Render the data from the line containing "will [x=1213, y=1049]." through the end as a JSON list of strings, one string per line, with blank lines omitted.

Stored data entries
::::

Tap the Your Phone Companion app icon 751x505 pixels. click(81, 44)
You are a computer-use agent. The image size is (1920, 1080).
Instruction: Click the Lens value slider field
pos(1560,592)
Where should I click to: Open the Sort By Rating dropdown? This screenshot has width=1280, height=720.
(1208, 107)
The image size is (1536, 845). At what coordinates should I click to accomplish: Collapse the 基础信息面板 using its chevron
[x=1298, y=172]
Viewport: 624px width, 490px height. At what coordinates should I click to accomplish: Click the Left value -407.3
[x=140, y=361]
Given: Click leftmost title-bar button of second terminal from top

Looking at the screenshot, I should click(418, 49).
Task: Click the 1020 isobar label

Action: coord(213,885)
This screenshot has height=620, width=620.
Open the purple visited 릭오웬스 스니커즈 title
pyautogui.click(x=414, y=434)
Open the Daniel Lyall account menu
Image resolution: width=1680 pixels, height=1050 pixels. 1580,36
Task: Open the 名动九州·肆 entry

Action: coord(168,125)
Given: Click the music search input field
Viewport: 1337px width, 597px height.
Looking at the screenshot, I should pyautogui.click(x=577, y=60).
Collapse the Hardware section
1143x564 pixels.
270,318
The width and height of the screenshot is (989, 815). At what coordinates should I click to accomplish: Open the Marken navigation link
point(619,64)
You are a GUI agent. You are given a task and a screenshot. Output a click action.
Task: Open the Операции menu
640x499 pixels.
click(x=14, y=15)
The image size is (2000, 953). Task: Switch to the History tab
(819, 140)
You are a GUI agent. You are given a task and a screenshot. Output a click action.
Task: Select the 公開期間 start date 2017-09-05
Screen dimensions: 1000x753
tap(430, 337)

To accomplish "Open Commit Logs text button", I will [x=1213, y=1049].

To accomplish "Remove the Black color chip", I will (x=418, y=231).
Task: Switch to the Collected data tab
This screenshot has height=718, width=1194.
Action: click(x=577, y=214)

::::

The result
[
  "To accomplish \"Open Commit Logs text button\", I will [x=1213, y=1049].",
  "To accomplish \"Remove the Black color chip\", I will (x=418, y=231).",
  "Task: Switch to the Collected data tab",
  "This screenshot has height=718, width=1194.",
  "Action: click(x=577, y=214)"
]